By the correlative study of above-mentioned cognitive radio networks MAC layer Denial of Service attack as can be seen, the reason that produces Denial of Service attack have following some:
1. the process of channel negotiation is disclosed, malicious node can the monitor channel negotiations process, in case obtained channel information, malicious node can pass through the predicted channel switching direction so, seize the destination channel that normal node will insert, make normal node can't insert predetermined channel, cause the generation of Denial of Service attack.

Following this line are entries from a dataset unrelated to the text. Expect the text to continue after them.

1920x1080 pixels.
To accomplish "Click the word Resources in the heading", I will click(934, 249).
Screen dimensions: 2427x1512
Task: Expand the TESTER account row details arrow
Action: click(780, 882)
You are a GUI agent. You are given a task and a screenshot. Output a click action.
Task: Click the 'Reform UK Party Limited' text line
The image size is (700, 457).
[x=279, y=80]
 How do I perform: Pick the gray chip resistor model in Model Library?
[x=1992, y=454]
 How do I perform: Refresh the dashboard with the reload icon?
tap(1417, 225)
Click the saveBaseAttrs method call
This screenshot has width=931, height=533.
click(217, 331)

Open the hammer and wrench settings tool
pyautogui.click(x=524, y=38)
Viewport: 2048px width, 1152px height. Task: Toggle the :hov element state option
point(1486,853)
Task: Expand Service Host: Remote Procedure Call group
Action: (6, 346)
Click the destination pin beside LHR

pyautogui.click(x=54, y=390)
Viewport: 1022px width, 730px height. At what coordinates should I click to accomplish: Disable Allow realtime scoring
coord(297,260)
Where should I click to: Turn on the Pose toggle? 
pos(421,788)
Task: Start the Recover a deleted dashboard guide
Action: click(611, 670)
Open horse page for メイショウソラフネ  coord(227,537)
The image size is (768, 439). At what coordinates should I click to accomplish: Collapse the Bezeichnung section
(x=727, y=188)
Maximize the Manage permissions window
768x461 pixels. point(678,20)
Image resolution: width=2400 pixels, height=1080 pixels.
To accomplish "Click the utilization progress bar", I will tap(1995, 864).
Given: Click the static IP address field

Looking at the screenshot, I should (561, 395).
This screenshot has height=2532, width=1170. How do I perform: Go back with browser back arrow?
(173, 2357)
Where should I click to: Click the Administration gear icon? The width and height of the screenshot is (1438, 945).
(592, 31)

2. the current certificate scheme of realizing by digital signature all disperses in form, and adopts timestamp and random number to realize.Yet in cognitive radio networks, when cognitive user is kept out of the way main user under the situation that the generation of attacking is arranged, may just finally insert an idle channel through switching several times, this just require can front and back several times authentication dialog connect and guarantee whole fail safe, this also is desired in the IEEE 802.22 centralized drafts, yet this draft does not provide specific implementation.
Summary of the invention
The objective of the invention is to guarantee that cognitive radio single-transceiver time insertion slot type C-MAC agreement under the situation that has Denial of Service attack to take place, can insert idle channel and continue before because of keeping out of the way the communication that main user suspends.The present invention includes two parts: secured channels switchover policy and curtain formula digital signature scheme.The two-part Denial of Service attack that just can resist in the cognitive radio networks that is used in combination.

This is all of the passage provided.